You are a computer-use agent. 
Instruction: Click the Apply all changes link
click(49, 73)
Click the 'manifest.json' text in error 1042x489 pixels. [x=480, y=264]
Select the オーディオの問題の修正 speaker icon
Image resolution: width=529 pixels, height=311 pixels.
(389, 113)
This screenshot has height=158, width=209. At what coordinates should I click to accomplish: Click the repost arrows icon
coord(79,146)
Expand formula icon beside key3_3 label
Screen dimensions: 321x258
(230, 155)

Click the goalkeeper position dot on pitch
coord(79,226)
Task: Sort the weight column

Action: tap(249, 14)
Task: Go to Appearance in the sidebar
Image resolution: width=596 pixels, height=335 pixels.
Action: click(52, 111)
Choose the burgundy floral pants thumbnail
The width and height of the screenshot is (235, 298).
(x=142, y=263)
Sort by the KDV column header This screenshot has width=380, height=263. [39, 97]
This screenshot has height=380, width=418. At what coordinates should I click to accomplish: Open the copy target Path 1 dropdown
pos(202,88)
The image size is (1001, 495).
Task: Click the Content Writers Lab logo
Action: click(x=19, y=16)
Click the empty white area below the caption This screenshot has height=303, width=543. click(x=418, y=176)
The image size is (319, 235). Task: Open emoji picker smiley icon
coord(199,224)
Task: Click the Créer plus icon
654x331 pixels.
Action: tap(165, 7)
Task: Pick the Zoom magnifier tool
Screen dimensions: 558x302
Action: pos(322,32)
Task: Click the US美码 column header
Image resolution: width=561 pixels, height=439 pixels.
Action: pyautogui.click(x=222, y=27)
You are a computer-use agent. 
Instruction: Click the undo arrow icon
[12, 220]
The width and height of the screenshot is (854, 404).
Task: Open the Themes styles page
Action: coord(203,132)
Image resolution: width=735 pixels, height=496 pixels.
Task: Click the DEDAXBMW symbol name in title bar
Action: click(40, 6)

THE TASK:
Set down the complete listing once more, exactly as it stands above.

EXERCISE SOLUTION:
You are a computer-use agent. 
Instruction: Click the Apply all changes link
click(49, 73)
Click the 'manifest.json' text in error 1042x489 pixels. [x=480, y=264]
Select the オーディオの問題の修正 speaker icon
Image resolution: width=529 pixels, height=311 pixels.
(389, 113)
This screenshot has height=158, width=209. At what coordinates should I click to accomplish: Click the repost arrows icon
coord(79,146)
Expand formula icon beside key3_3 label
Screen dimensions: 321x258
(230, 155)

Click the goalkeeper position dot on pitch
coord(79,226)
Task: Sort the weight column

Action: tap(249, 14)
Task: Go to Appearance in the sidebar
Image resolution: width=596 pixels, height=335 pixels.
Action: click(52, 111)
Choose the burgundy floral pants thumbnail
The width and height of the screenshot is (235, 298).
(x=142, y=263)
Sort by the KDV column header This screenshot has width=380, height=263. [39, 97]
This screenshot has height=380, width=418. At what coordinates should I click to accomplish: Open the copy target Path 1 dropdown
pos(202,88)
The image size is (1001, 495).
Task: Click the Content Writers Lab logo
Action: click(x=19, y=16)
Click the empty white area below the caption This screenshot has height=303, width=543. click(x=418, y=176)
The image size is (319, 235). Task: Open emoji picker smiley icon
coord(199,224)
Task: Click the Créer plus icon
654x331 pixels.
Action: tap(165, 7)
Task: Pick the Zoom magnifier tool
Screen dimensions: 558x302
Action: pos(322,32)
Task: Click the US美码 column header
Image resolution: width=561 pixels, height=439 pixels.
Action: pyautogui.click(x=222, y=27)
You are a computer-use agent. 
Instruction: Click the undo arrow icon
[12, 220]
The width and height of the screenshot is (854, 404).
Task: Open the Themes styles page
Action: coord(203,132)
Image resolution: width=735 pixels, height=496 pixels.
Task: Click the DEDAXBMW symbol name in title bar
Action: click(40, 6)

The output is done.